Stored data

━━━━━━━━

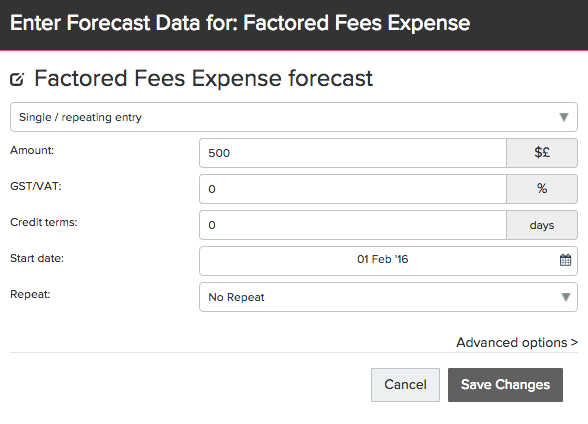Focus the Credit terms input field
Image resolution: width=588 pixels, height=424 pixels.
[353, 225]
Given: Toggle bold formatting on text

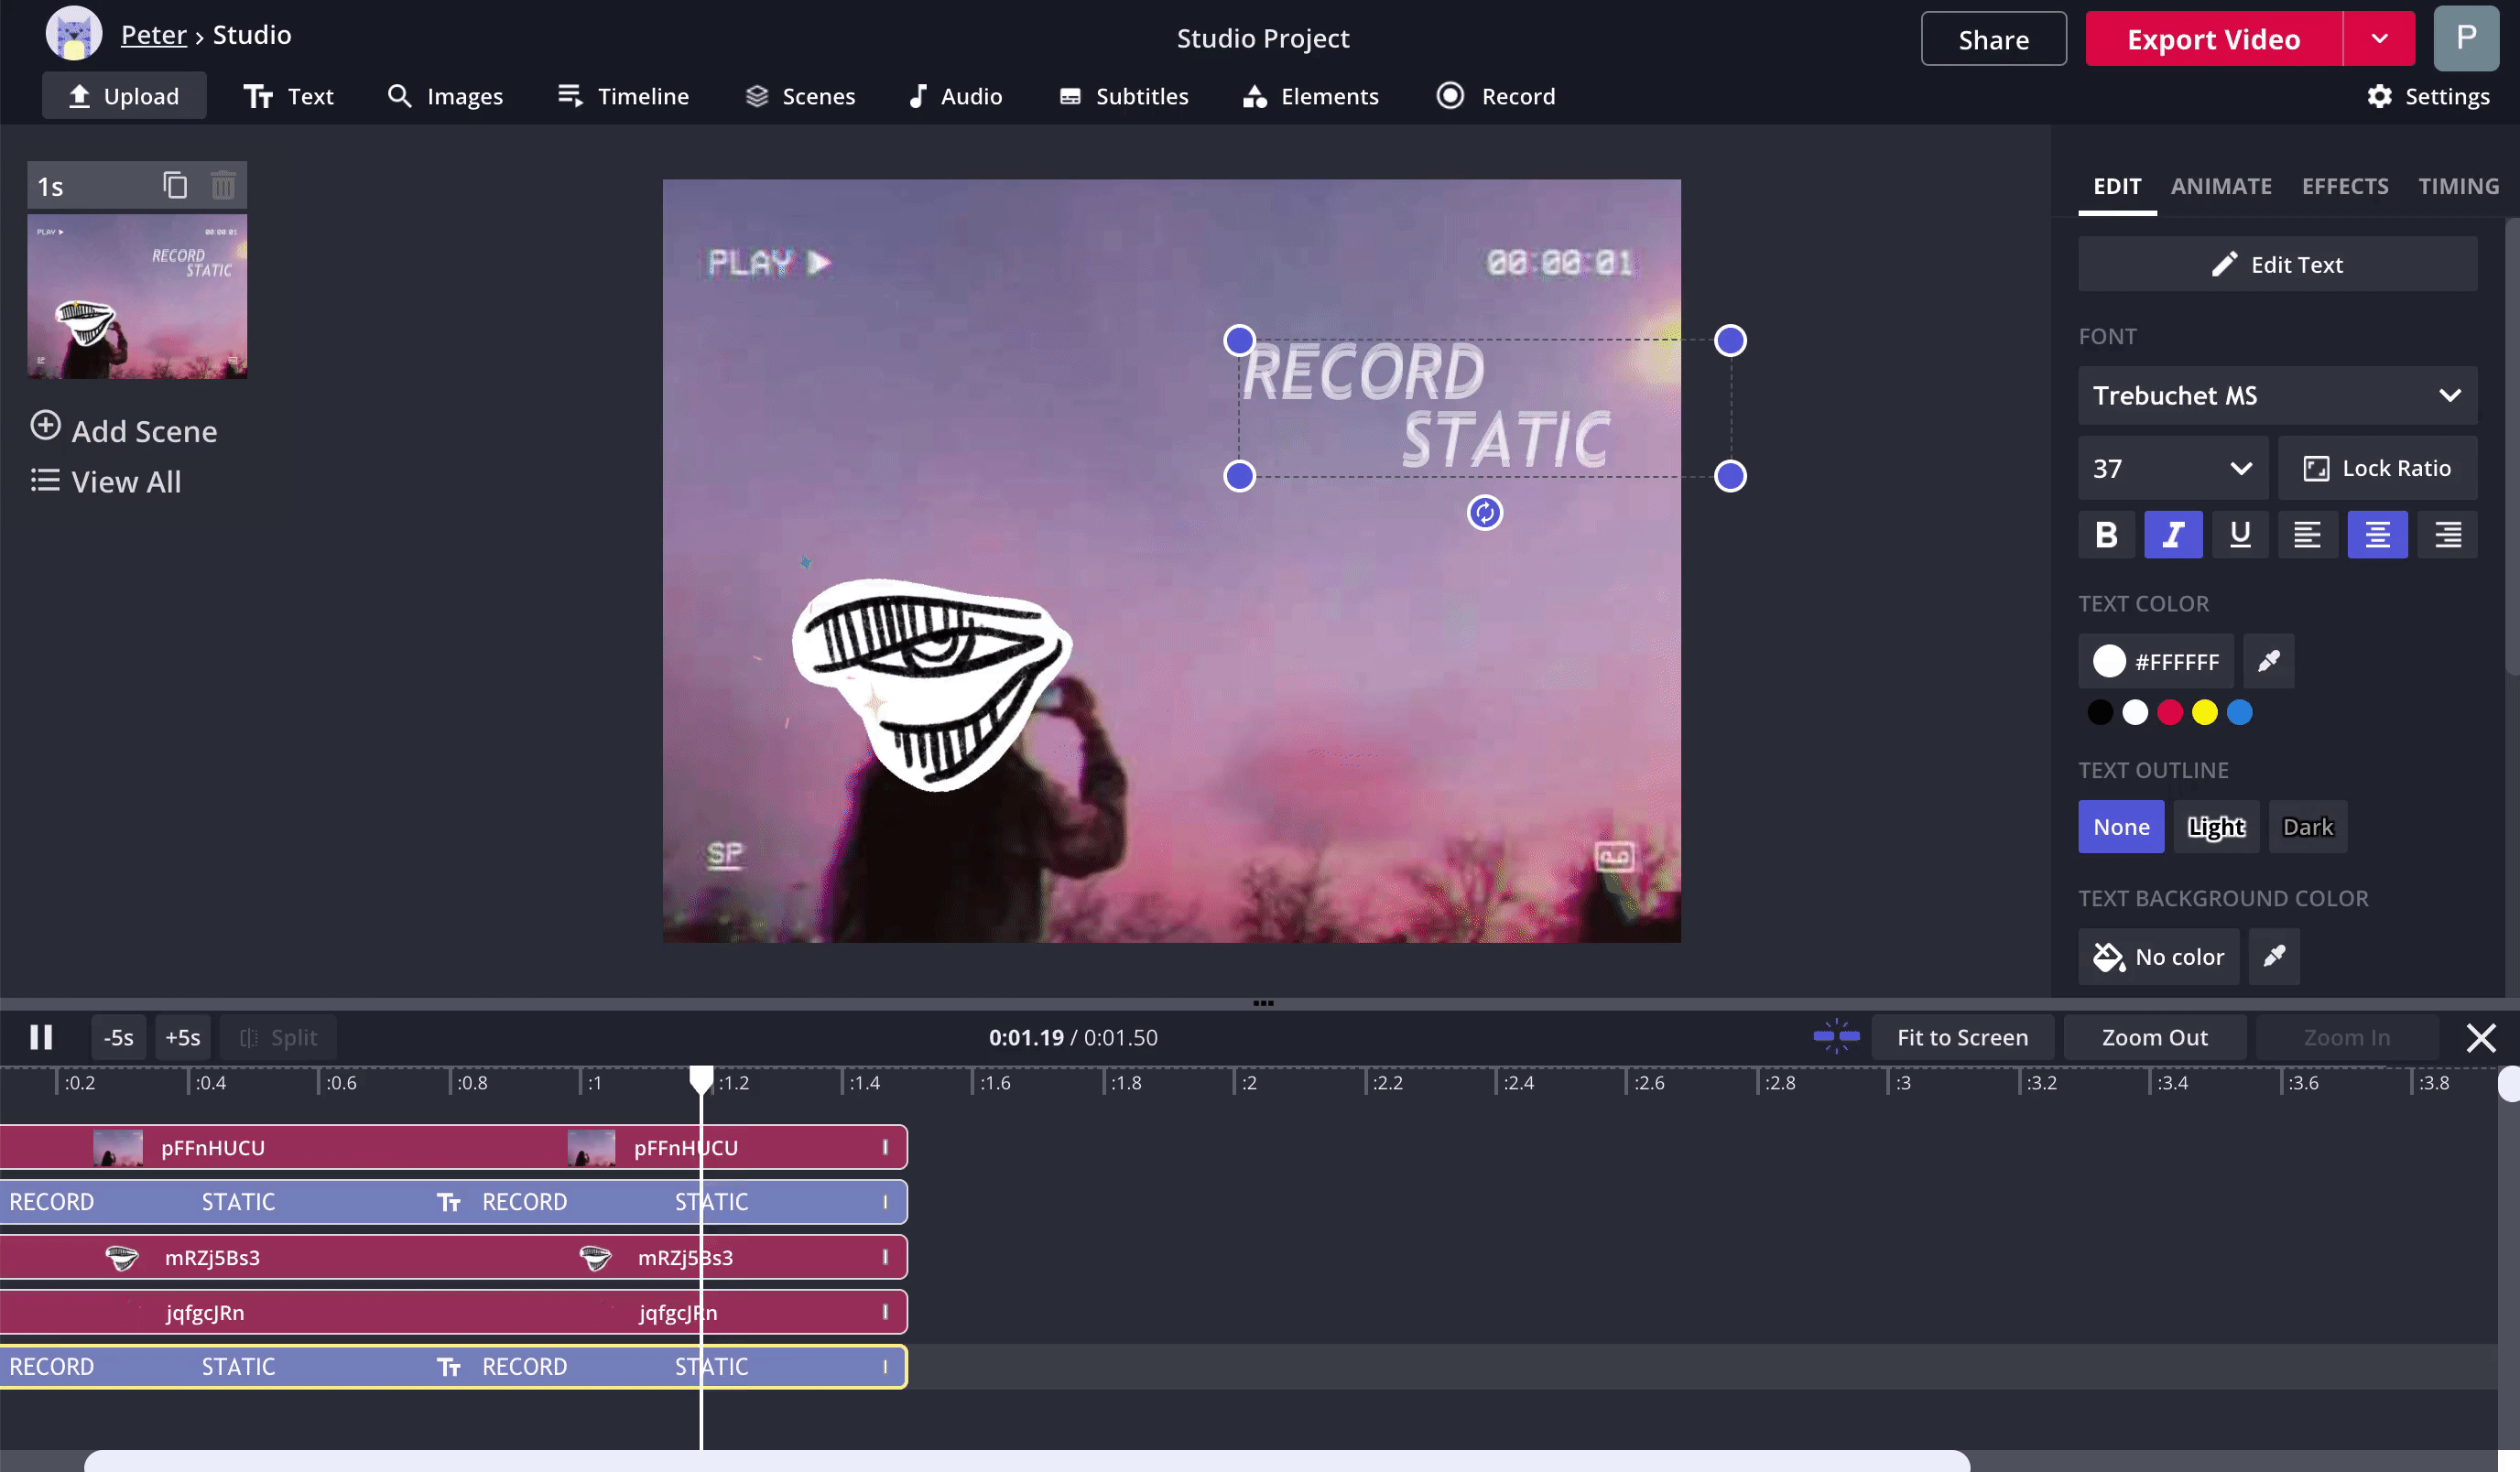Looking at the screenshot, I should [2106, 535].
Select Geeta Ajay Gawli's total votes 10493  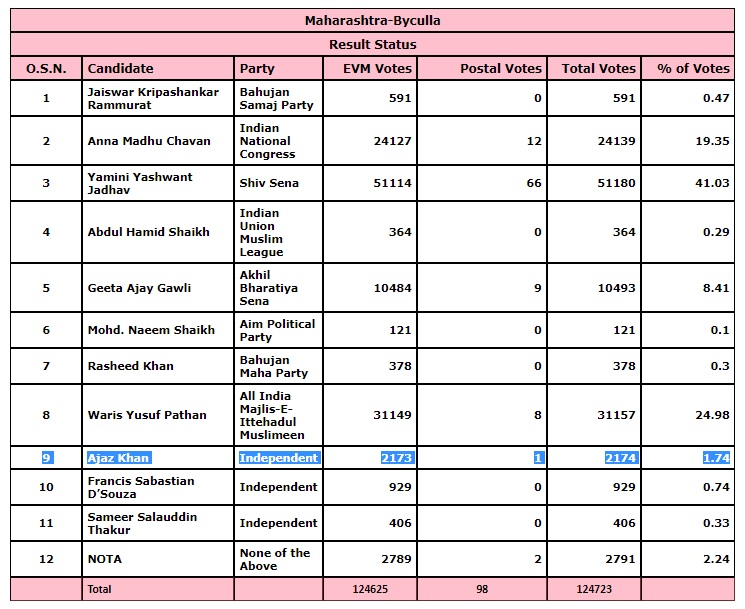click(x=613, y=288)
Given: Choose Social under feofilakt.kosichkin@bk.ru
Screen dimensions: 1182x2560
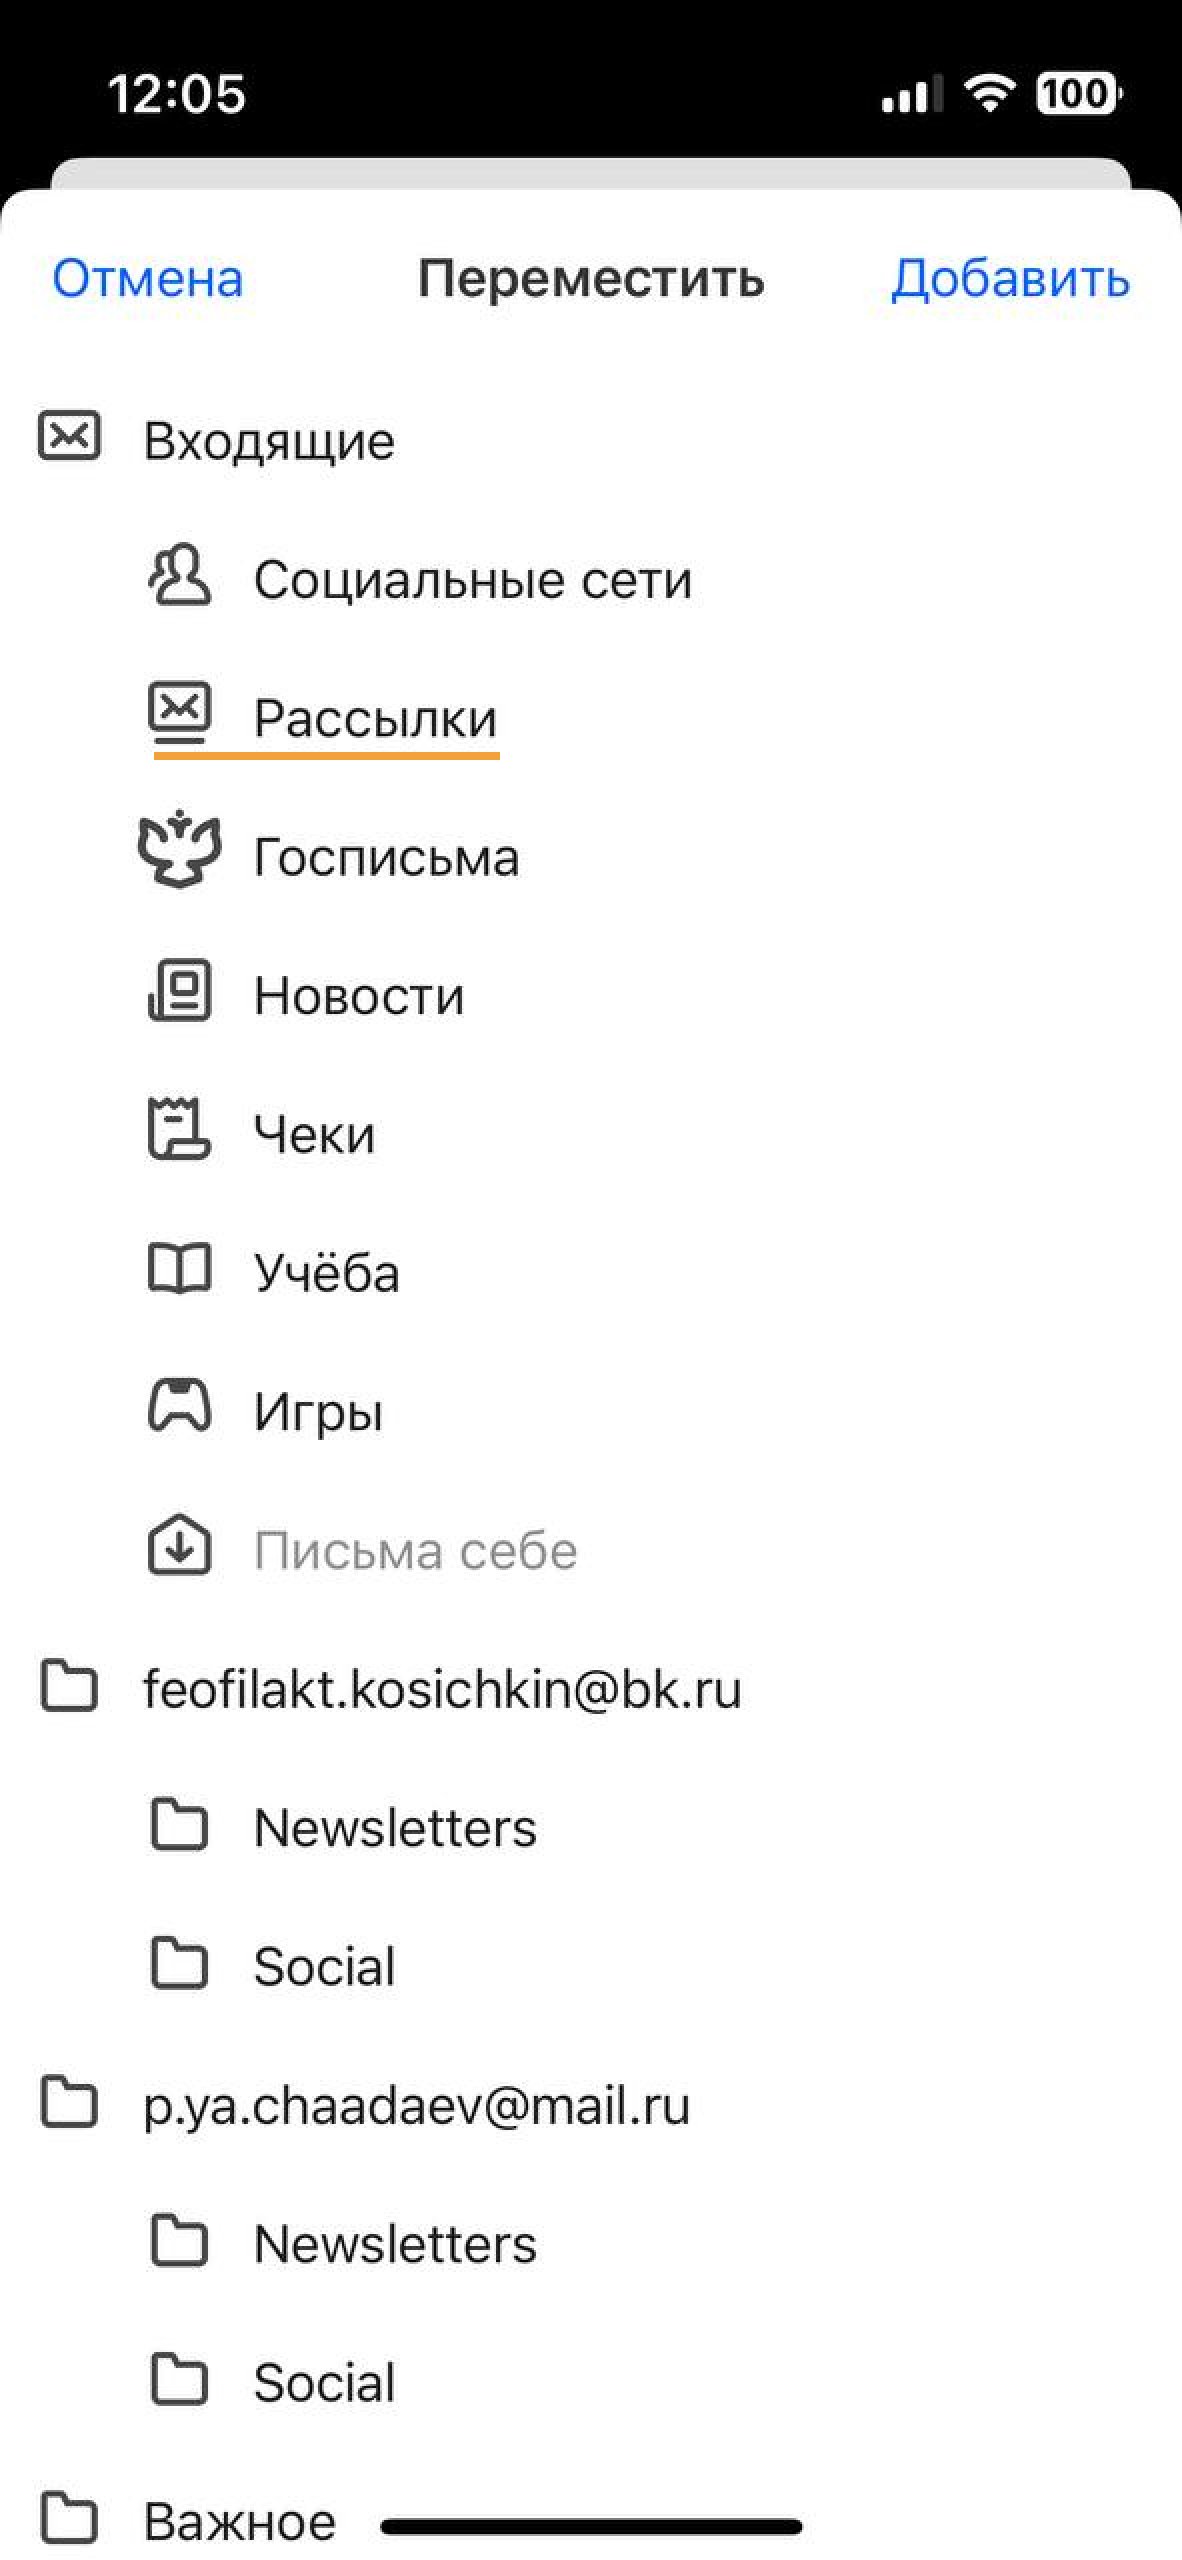Looking at the screenshot, I should (591, 1965).
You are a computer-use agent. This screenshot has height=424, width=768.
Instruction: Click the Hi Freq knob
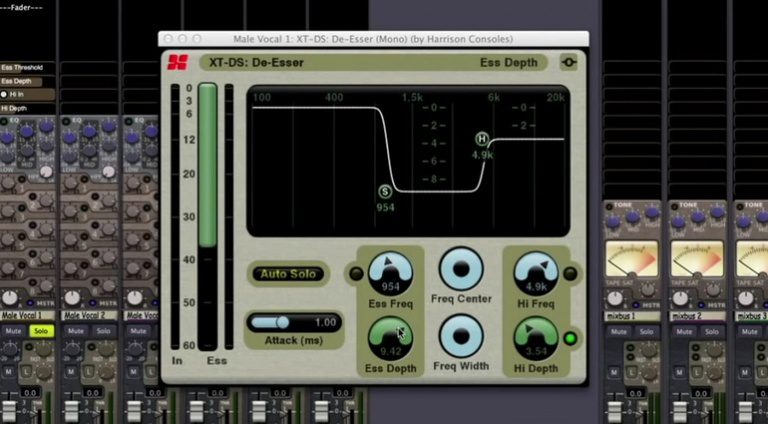click(x=535, y=271)
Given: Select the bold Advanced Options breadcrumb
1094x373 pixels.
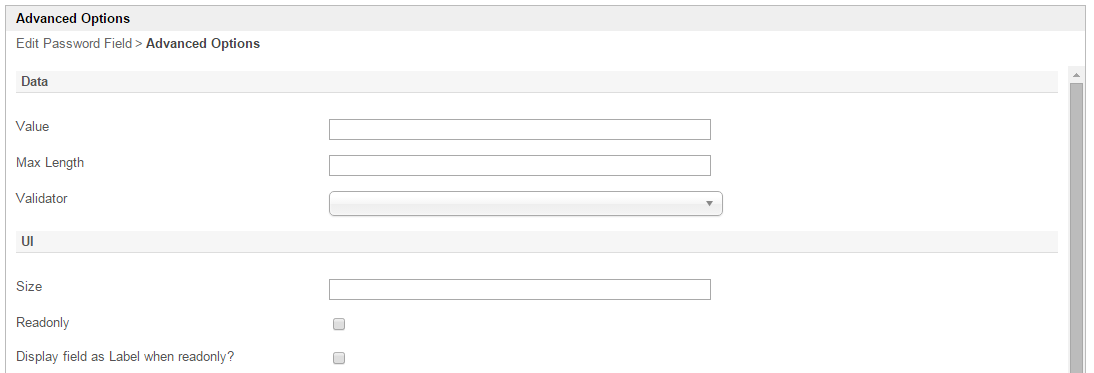Looking at the screenshot, I should (203, 43).
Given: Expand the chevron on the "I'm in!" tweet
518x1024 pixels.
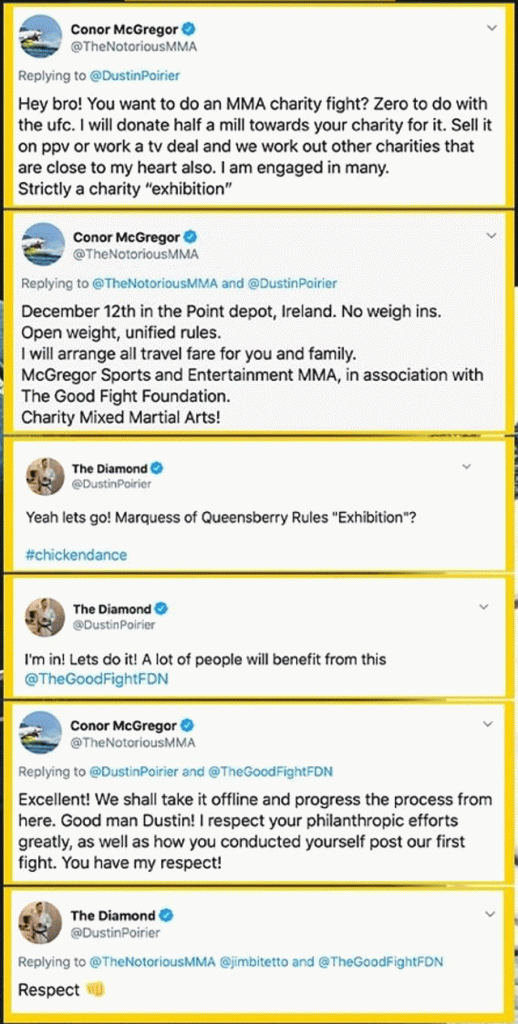Looking at the screenshot, I should point(484,607).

━━━━━━━━

▶ Assignment
Set down only the lines from the one with "1094x373 pixels." through the end of the entries, exactly as they appear, leaving out each picture.

▶ Completed exercise
1094x373 pixels.
Looking at the screenshot, I should (203, 43).
Given: Expand the chevron on the "I'm in!" tweet
518x1024 pixels.
Looking at the screenshot, I should point(484,607).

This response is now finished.